-- What to work on --
Every record must be output verbatim in the reply.

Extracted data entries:
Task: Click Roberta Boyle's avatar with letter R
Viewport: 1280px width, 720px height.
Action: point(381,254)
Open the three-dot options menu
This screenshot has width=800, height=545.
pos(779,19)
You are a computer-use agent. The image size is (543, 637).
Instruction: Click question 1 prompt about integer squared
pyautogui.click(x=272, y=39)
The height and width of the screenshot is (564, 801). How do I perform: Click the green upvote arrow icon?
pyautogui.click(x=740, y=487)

-- Result of the exercise --
Task: Click Roberta Boyle's avatar with letter R
Viewport: 1280px width, 720px height.
Action: point(381,254)
Open the three-dot options menu
This screenshot has width=800, height=545.
pos(779,19)
You are a computer-use agent. The image size is (543, 637).
Instruction: Click question 1 prompt about integer squared
pyautogui.click(x=272, y=39)
The height and width of the screenshot is (564, 801). How do I perform: Click the green upvote arrow icon?
pyautogui.click(x=740, y=487)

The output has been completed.